時給制組合員についても、UAゼンセンが「制度昇給分に加え時間額を60円(5%基準)で引き上げ、制度昇給分が明確でない場合は、制度昇給分を含めて時間額を80円(7%基準)で引き上げ」と設定しているところ、NCCUはより高い「105円以上」を要求額とした(月給制組合員の引き上げ要求額を1カ月の所定労働時間で割り返した金額)。
要求額を検討するうえでは、大滝氏は「今年は、政府から昨年のような補助金や新しい処遇改善施策がない。経営状況が良くない法人も多い状況だが、他産業との格差があって当たり前とはならないような要求とすることを意識した。他産業を上回る要求内容を組み立てて、これだけ必要だということを打ち出した」と話す。

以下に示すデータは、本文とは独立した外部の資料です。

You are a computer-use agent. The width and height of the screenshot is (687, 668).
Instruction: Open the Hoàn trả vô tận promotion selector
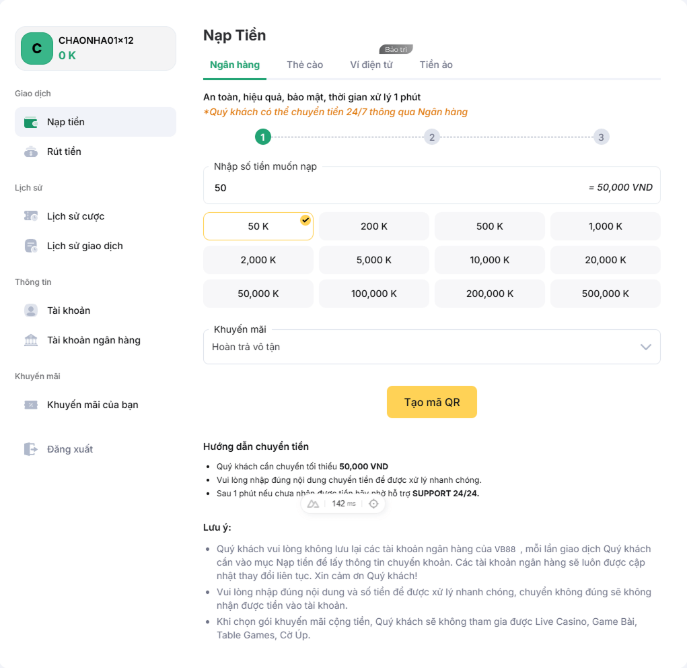point(431,347)
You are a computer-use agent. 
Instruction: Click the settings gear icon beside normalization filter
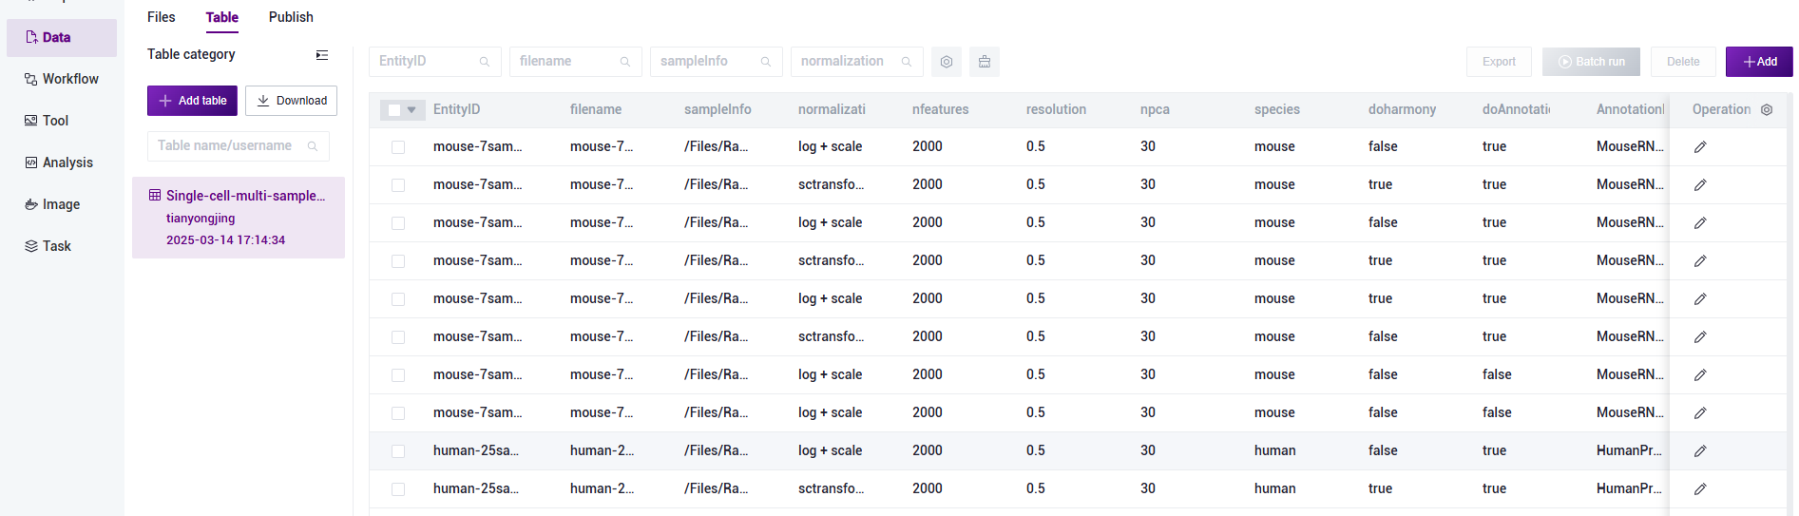pos(946,62)
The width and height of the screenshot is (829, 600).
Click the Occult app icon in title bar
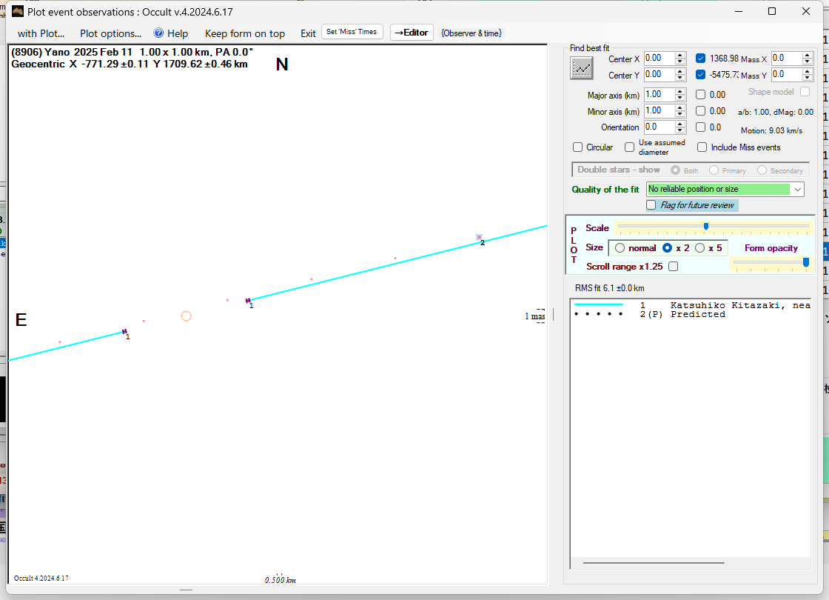click(x=18, y=11)
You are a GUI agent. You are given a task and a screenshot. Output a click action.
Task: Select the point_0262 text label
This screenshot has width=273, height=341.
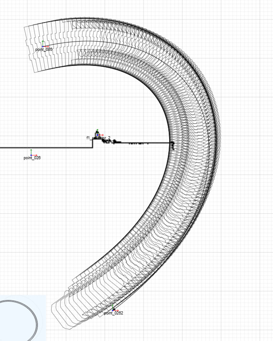point(114,313)
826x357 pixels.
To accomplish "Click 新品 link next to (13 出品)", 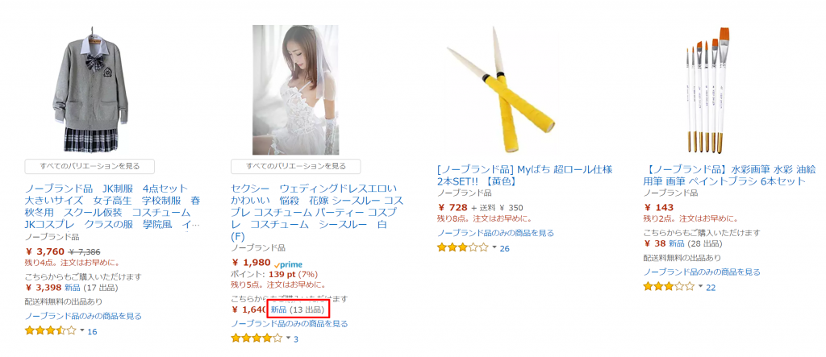I will [x=278, y=310].
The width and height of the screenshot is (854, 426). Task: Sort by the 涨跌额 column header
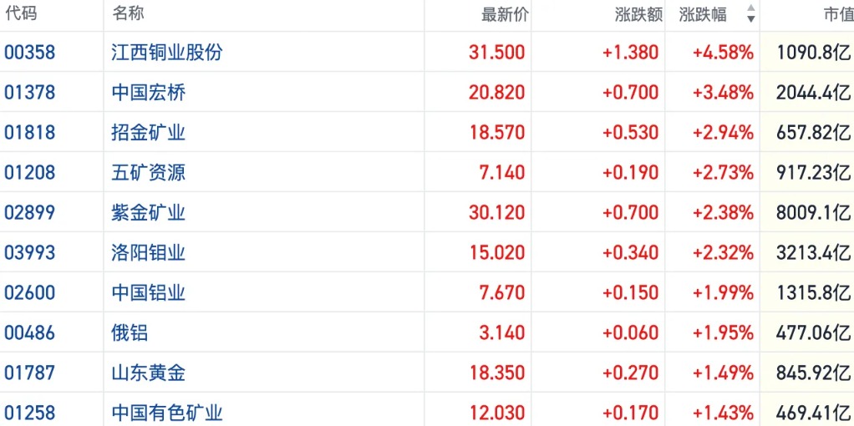639,15
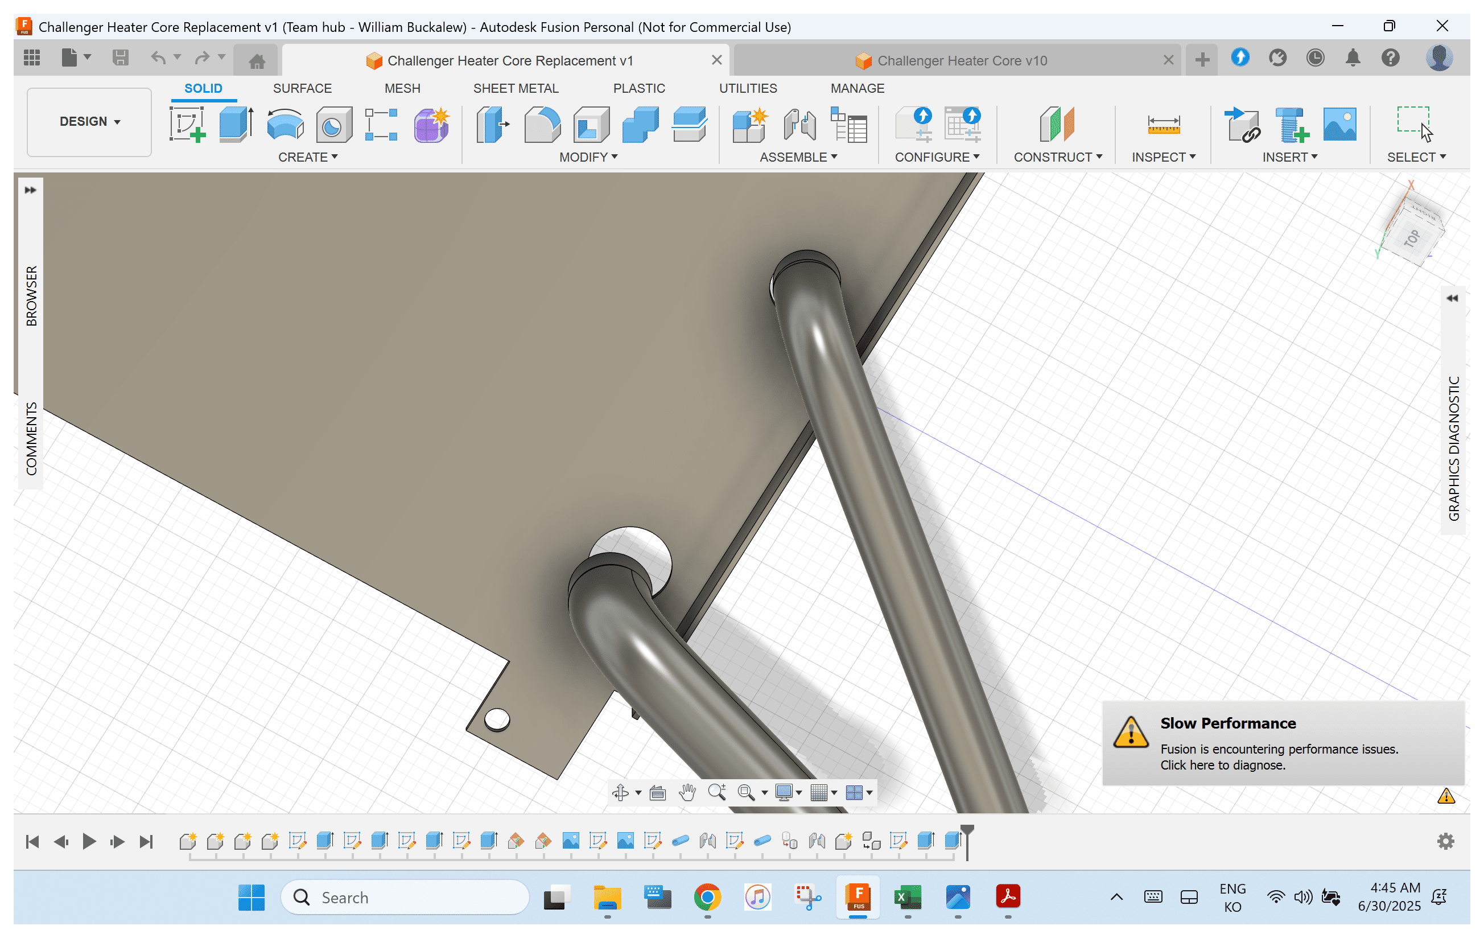Image resolution: width=1484 pixels, height=938 pixels.
Task: Click the Extrude tool icon
Action: tap(235, 124)
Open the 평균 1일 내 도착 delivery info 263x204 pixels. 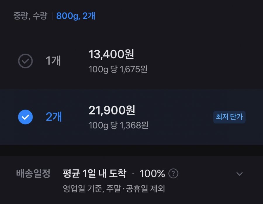95,174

なお、政府は2024年12月から新たな補助金として、人件費や職場環境改善経費に充てることのできる「2024年度介護保険事業費補助金」を導入。同補助金は介護職員1人あたり5万4,000円相当が支給されるが、NCCUの見解では、継続ではなく1回きりの支給であることや、職場環境改善経費にも充てられることなどから、「介護職員処遇改善支援補助金」のような賃上げ効果は見込めないとしている。
賃上げ率は2%に届かない見通し
春闘の経過について、NCCUは職業別労働組合(クラフトユニオン)という性質上、分会組合員は本部の方針どおりに、2月末までに経営側に要求書を提出している。経営側の反応としては、「できるか否かは別として、要求の趣旨自体は理解してもらっている。賃金を引き上げないと介護業界は継続できないということは、労使ともに共通の認識となっている」(大滝氏)そうだ。
取材時点(6月下旬)の妥結状況は「約半分で、残り半分がまだ継続で交渉している最中」で、データでみると、妥結した分会の約半数(全体の約4分の1)の賃上げ率は「おおむね1.3%くらいで、平均3,000~4,000円くらいの引き上げ」としている。交渉継続中の分会も含めた今後の見通しを尋ねると、「1.3%よりは上がると予想するが、2%には届かないのではないか」とのことだった。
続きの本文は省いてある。